In his essay The Concept of the Political, Schmitt defines "the political" as follows:
"The specifically political distinction to which political actions and motives can be traced is that between friend and enemy."
Here, "the political" is clearly separated from other societal categories like morality, economics, or aesthetics, though each of these areas can potentially become political:
"Every religious, moral, economic, ethnic, or other conflict transforms into a political conflict if it is strong enough to group people effectively as friends and enemies."
Thus, the political is not a confined domain or space, and certainly not reducible to any given institution; rather, it represents a certain level of intensity.
Such a definition generally provokes discomfort in the modern liberal person, who typically understands politics as a mass of which they are a part, demanding things from a state apparatus and expecting those demands to be met. The state, in turn, is expected to restrict itself to fulfilling these demands. The political, as Schmitt describes it, is perceived as something almost indecent, directly opposing the liberal values of inclusion, tolerance, and pacifism. These values are an integral part of the political understanding within liberal mass democracy. In short, there is a depoliticized understanding of politics.
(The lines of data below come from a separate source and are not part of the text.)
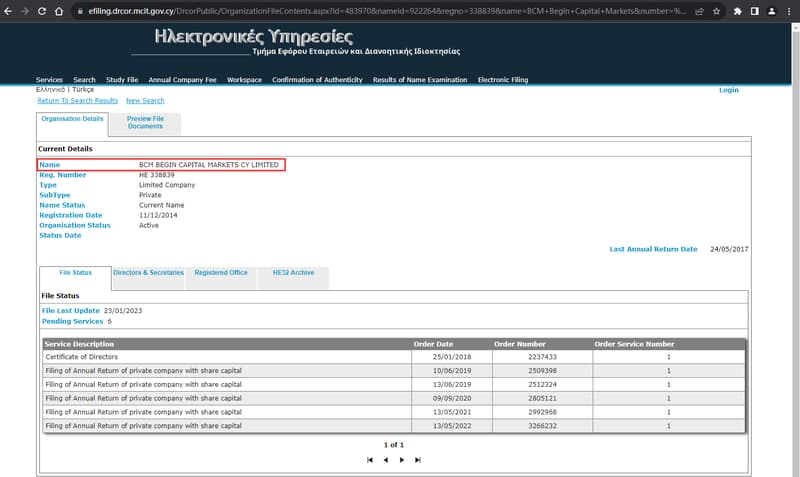Go back using browser back arrow
The image size is (800, 477).
(x=8, y=11)
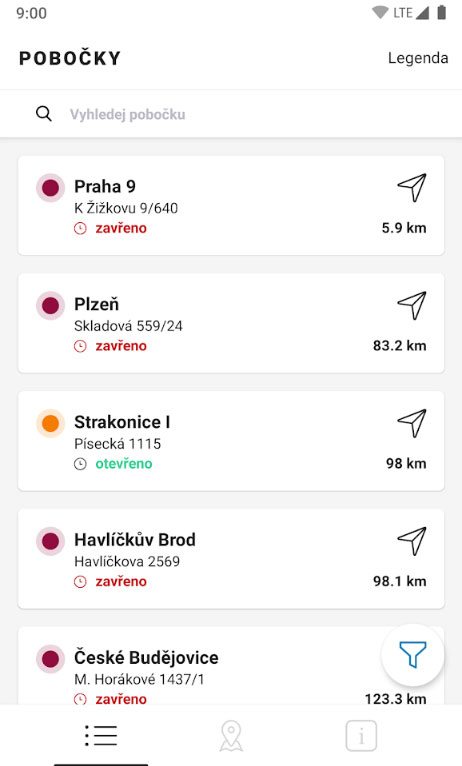Viewport: 462px width, 766px height.
Task: Open the Legenda link
Action: coord(418,58)
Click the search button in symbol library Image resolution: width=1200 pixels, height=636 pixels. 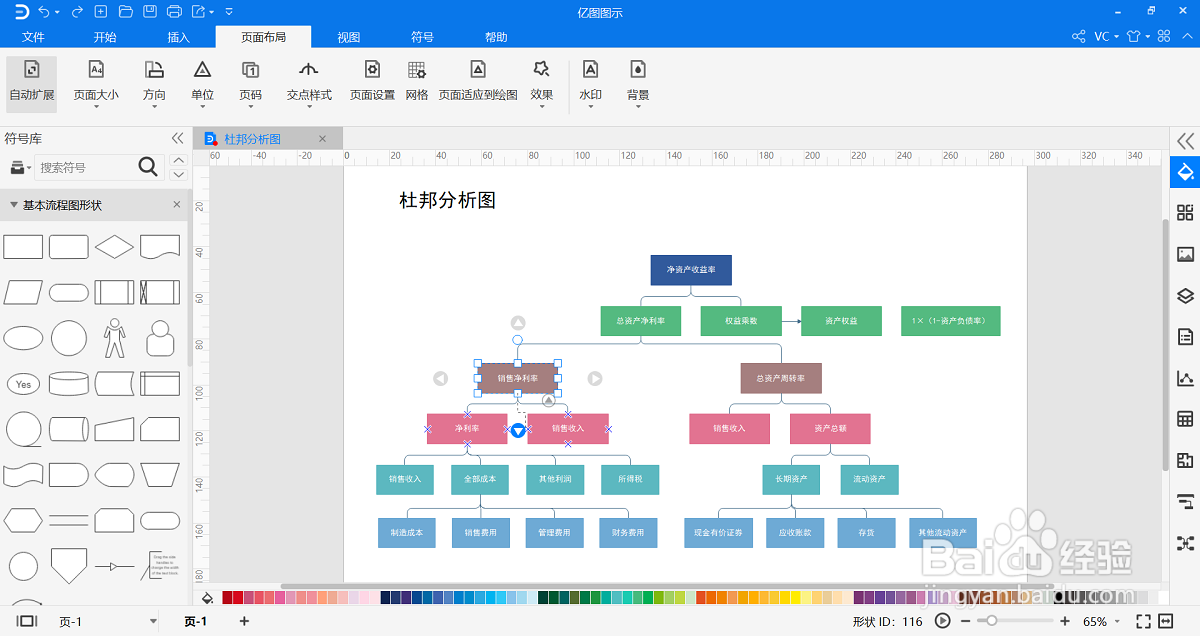(146, 167)
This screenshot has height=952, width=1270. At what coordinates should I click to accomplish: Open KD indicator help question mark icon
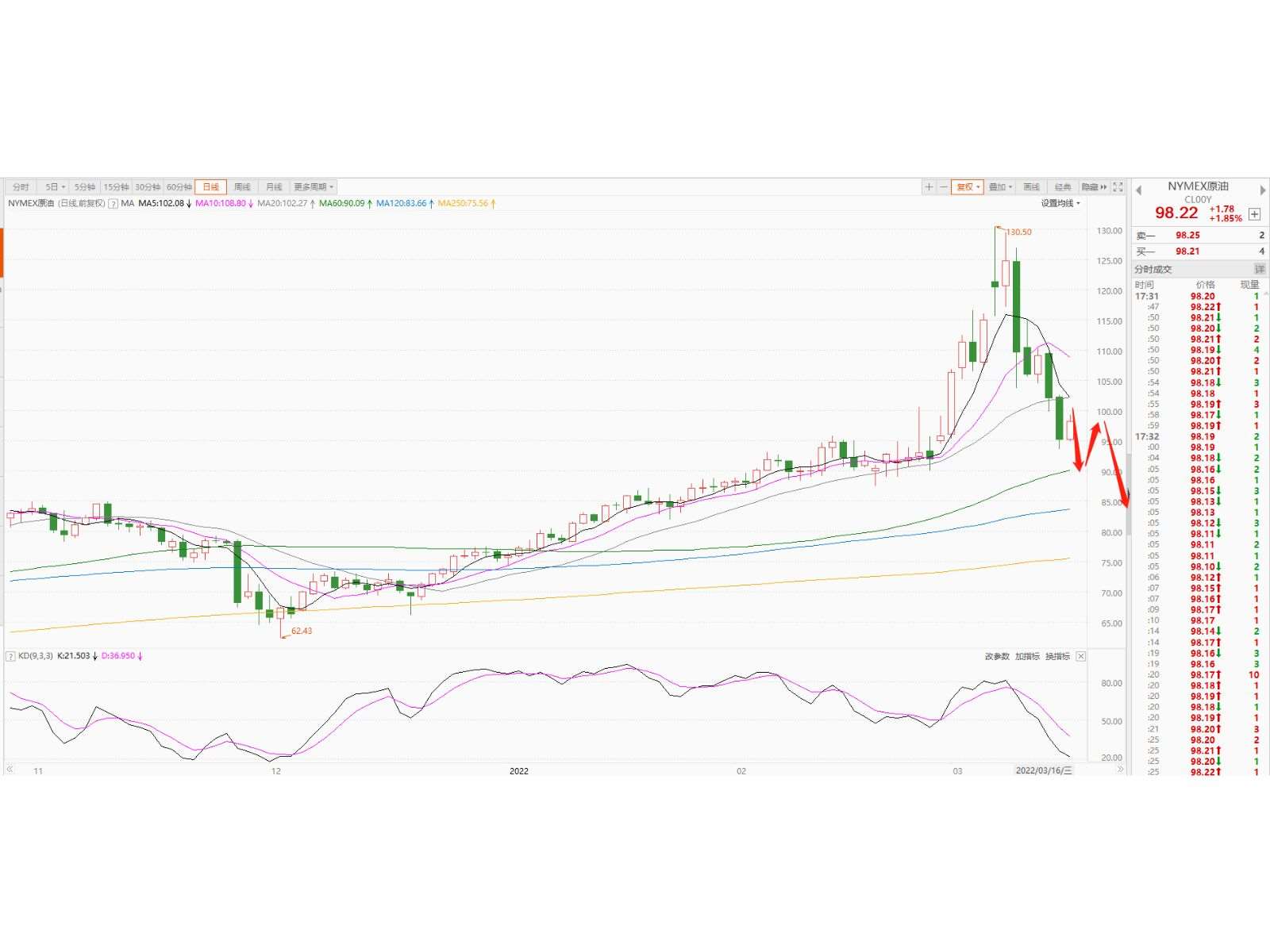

It is now clear that such a contradiction cannot stand. Values, regardless of their nature, must be accompanied by counter-values. These counter-values, and those who embody them, must inevitably be identified as enemies. There is no way around this. Furthermore, one cannot simply cling to a value in the abstract without it proving itself in reality. Or, as Schmitt states in his essay The Tyranny of Values:
"A declaration is nothing if it is not enforced; validity must be continuously actualized, that is: made valid, lest it dissolve into empty appearances. Whoever speaks of value wants to assert and enforce it. Virtues are practiced; norms are applied; orders are executed; but values are declared and enforced. Whoever claims their validity must make them valid. Whoever says they are valid without someone enforcing them wants to deceive."
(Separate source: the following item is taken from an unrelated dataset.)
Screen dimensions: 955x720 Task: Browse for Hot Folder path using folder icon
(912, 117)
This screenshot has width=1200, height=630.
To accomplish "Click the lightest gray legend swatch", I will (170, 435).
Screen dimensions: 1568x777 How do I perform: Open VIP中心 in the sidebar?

Ultimately, a value must prove its superiority to justify the elimination of counter-values. The highest intensity is reached when the enemy is dehumanized and declared without rights, either by gradually denying them humanity or by simply no longer perceiving them at all. Thus, even mass democracy and its declared values cannot escape this logic:
"Subjective value theory is not overcome, and objective values are not attained simply by veiling subjects and concealing the carriers of value whose interests supply the viewpoints and attack points of valuation. No one can value without devaluing, upgrading, and exploiting. Whoever sets values distinguishes themselves from disvalues. Unlimited tolerance and neutrality of interchangeable standpoints and perspectives immediately turn into the opposite—hostility—as soon as the enforcement and validation become serious. The assertion drive of value is irresistible, and the conflict of valuers, devaluers, and exploiters is inevitable."
The critique should be clear at this point. A political entity, in this case, the mass-democratic crowd, does not escape political enmity by excluding the concept of enmity from discourse. Rather, this is a self-deception, producing a numbed political mass unaware of the enmity it harbors and according to which it acts. This critique is evidently applicable to the mass as a whole as well as to each individual within it.